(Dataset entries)
++++++++++++++++++++

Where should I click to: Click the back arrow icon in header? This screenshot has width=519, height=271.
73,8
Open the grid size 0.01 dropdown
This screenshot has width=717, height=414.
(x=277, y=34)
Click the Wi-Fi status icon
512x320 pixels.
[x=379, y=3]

++++++++++++++++++++

• Work request
Copy out the entries. Leave every line exactly as it is.

• Result
Where should I click to: Click the back arrow icon in header? This screenshot has width=519, height=271.
73,8
Open the grid size 0.01 dropdown
This screenshot has width=717, height=414.
(x=277, y=34)
Click the Wi-Fi status icon
512x320 pixels.
[x=379, y=3]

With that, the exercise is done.